Billick wanted to challenge the touchdown and threw the red flag. But the referee said Billick didn't toss the flag until after the Browns snapped the ball for the extra-point kick.

Asked if he thought he threw the flag in time, Billick said: "The officiating matched our play."

The Ravens had a shot to close the deficit late in the first half, but that's when red-zone troubles resurfaced.

Three times the Ravens passed the ball from the 11-yard line and three times McNair failed to hit his receiver in the end zone. He overthrew Daniel Wilcox and Demetrius Williams and then was short on a pass to Heap.

That epitomized the day for the Ravens' offense.

The Ravens ran the ball only four times on 12 plays in the red zone, even though Willis McGahee gained 104 yards. They instead put the ball in the hands of McNair, who was 4-for-8 for 28 yards inside the 20-yard line against the Browns' defense, which had allowed an NFL-worst 11 touchdown passes.

"Our main focus going into next week and the rest of the season is the red zone," said McNair, who set career highs for completions (34) and attempts (53) and said he wasn't bothered by his groin injury. "We drive the ball on anybody from the 20 to the 20. But we left 35 points on the board [today]. We just have to concentrate more and ... we have to put [more] into the game plan."
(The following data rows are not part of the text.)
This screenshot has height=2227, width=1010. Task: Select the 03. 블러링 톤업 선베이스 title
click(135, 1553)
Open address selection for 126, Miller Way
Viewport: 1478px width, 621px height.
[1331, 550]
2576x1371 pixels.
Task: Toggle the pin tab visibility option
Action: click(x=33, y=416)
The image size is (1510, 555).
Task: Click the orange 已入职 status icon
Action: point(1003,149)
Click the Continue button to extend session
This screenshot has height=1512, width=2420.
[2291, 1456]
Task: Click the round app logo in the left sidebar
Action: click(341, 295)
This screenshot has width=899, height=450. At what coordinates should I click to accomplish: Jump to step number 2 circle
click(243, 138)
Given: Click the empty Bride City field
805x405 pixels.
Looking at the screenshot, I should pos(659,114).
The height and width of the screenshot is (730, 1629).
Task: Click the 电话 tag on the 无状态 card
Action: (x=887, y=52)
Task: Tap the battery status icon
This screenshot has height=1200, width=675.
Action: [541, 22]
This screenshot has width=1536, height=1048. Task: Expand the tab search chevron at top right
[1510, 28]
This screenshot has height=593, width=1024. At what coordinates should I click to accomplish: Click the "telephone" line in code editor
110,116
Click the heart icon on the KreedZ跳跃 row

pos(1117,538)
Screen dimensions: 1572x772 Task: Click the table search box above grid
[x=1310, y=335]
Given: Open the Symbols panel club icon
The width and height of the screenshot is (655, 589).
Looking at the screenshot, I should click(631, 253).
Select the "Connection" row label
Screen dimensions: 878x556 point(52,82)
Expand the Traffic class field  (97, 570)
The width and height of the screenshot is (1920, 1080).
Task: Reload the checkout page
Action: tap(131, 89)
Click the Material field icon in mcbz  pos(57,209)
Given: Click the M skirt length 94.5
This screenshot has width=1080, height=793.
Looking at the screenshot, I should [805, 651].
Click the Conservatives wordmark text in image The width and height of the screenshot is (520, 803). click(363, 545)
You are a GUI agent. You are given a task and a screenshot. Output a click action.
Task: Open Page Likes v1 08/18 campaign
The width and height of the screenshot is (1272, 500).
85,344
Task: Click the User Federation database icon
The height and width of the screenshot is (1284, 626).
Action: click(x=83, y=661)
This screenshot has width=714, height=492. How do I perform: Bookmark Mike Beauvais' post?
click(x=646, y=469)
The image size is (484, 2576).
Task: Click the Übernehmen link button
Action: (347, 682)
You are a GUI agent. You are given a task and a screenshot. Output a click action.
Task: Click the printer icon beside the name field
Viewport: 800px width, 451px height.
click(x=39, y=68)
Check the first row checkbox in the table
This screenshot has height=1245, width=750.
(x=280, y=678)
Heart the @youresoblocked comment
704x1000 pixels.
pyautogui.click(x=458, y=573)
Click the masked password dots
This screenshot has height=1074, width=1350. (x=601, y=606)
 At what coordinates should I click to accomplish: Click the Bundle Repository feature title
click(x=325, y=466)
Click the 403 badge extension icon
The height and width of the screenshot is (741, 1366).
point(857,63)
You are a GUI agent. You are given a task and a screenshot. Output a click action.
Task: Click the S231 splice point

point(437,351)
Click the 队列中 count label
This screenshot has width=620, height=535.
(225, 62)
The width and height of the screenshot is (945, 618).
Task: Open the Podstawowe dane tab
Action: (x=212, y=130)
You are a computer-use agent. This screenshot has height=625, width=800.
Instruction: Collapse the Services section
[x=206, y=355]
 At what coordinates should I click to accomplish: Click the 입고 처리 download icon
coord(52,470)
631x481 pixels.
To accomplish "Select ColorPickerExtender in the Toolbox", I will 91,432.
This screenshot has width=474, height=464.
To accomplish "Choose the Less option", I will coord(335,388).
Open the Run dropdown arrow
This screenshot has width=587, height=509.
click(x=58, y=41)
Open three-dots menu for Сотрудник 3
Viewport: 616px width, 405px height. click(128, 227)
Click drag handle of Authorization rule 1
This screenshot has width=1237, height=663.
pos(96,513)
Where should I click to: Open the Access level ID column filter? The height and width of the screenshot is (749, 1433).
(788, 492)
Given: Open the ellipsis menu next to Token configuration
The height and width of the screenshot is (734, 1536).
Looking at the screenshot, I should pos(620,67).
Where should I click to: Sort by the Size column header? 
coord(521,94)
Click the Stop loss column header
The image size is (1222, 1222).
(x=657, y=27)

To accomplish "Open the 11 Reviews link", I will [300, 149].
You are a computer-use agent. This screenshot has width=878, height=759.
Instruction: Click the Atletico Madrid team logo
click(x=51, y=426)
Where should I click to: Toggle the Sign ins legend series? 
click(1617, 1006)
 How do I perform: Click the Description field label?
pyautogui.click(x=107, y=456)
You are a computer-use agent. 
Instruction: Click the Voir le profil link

While the Ravens could overcome red-zone difficulties in previous seasons, they need to score as many points as possible these days with their defense struggling. The only bright spot for the defense yesterday was holding Lewis, their longtime running back, to 64 yards on 23 carries (a 2.8-yard average).

During the game, linebacker Ray Lewis seemed frustrated and had several talks -- some of them animated -- with coaches.

Asked if he was concerned about the defense, Ray Lewis said: "Sooner of later, you can't trick everybody. Line up and play football. That's it. Line up and beat the man in front of you. There ain't nothing to be concerned about. Bottom line, sooner or later you have to line up and beat the man in front of you. If you're doing that, you've got nothing to hold your head down about."

Lewis then added: "When you give the turnovers, when you give the short field [and] when you do all those things, you have to ask yourself as a team: Were you coming to win?"

Over the next three weeks, the Ravens play the San Francisco 49ers, St. Louis Rams and Buffalo Bills (who are a combined 3-9), and they can't afford another loss knowing the toughest part of their schedule is in November and December.

"At some point, you have to have a sense of urgency," linebacker Bart Scott said. "I'm not one to think we're 2-2 and we're OK. You say that all year and then you're sitting outside of the playoffs, saying, 'What happened?'

"Every game is important. Every game could mean the difference between making the playoffs and home-field advantage. We have to tighten these things up because we have a lot more quality opponents coming through."